### Exercise aim
Retype each of the records below exactly, leaving the pictures out.

### Source material
☆ ☆ ☆
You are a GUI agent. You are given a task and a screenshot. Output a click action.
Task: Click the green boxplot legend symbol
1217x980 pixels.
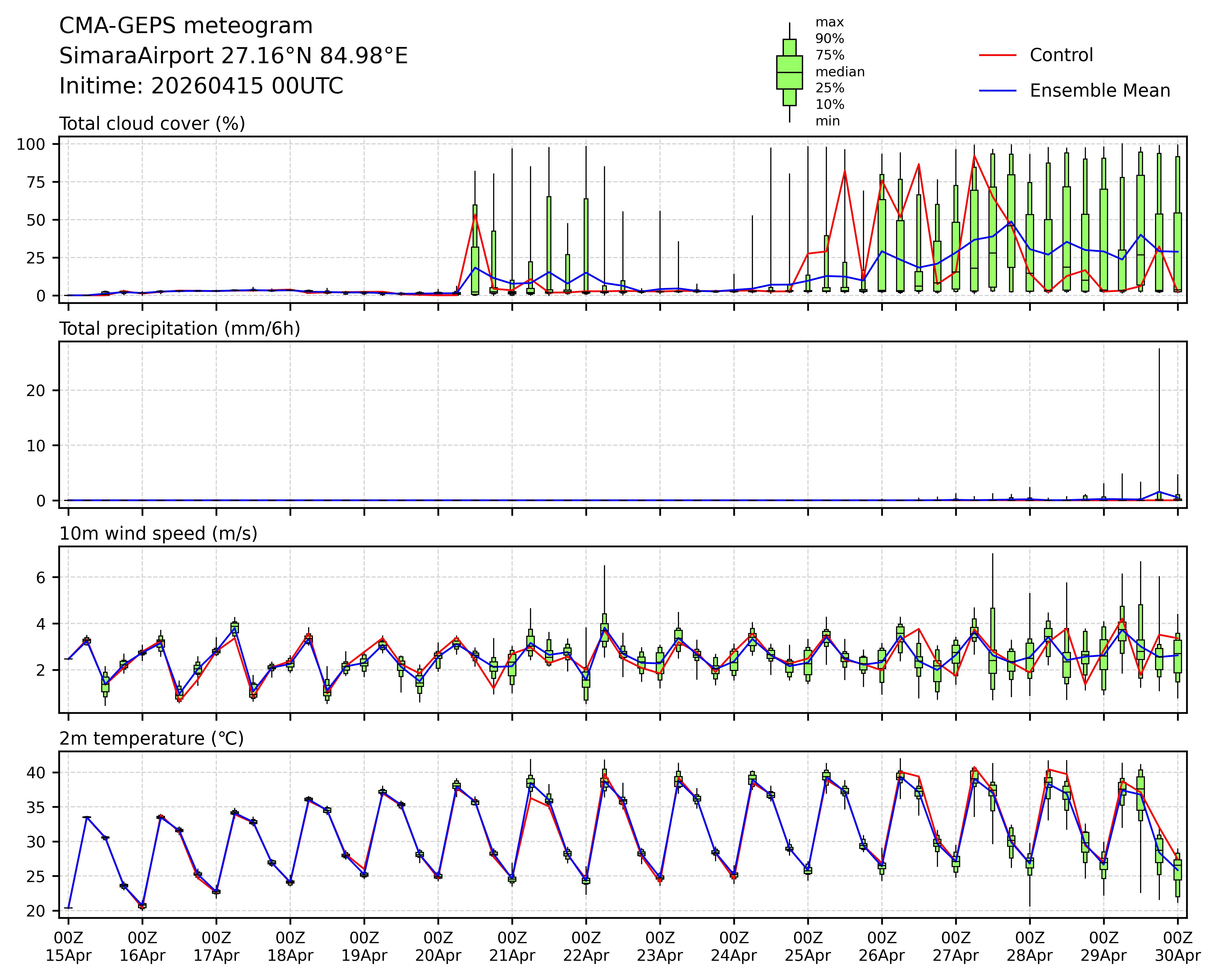(789, 72)
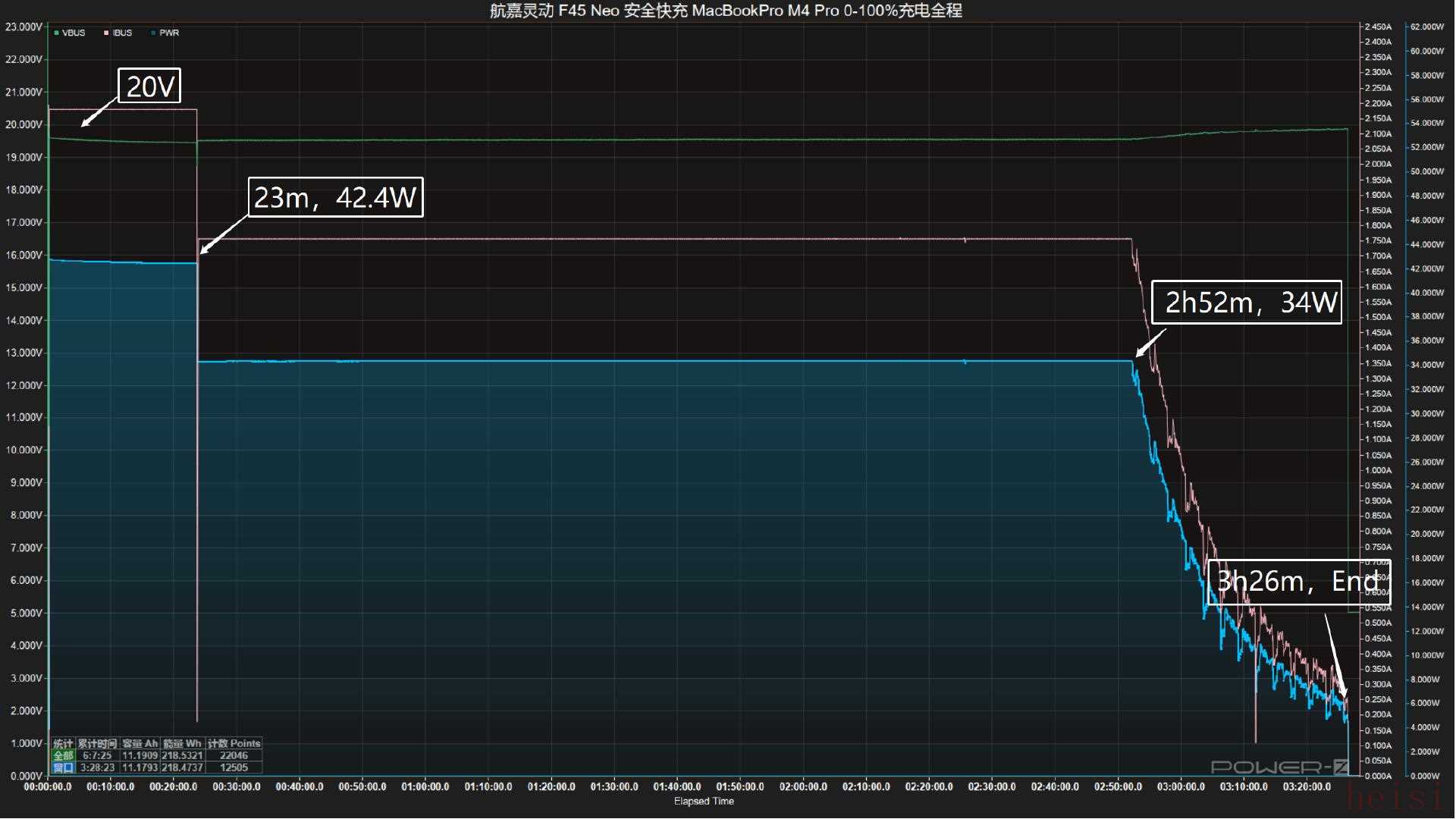
Task: Click the 2h52m, 34W annotation label
Action: (1247, 303)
☆ ☆ ☆
### Exercise answer
You are a GUI agent. You are given a task and a screenshot. Output a click action.
Task: Click the green boxplot legend symbol
1217x980 pixels.
(789, 72)
Task: Click the 2h52m, 34W annotation label
Action: (1247, 303)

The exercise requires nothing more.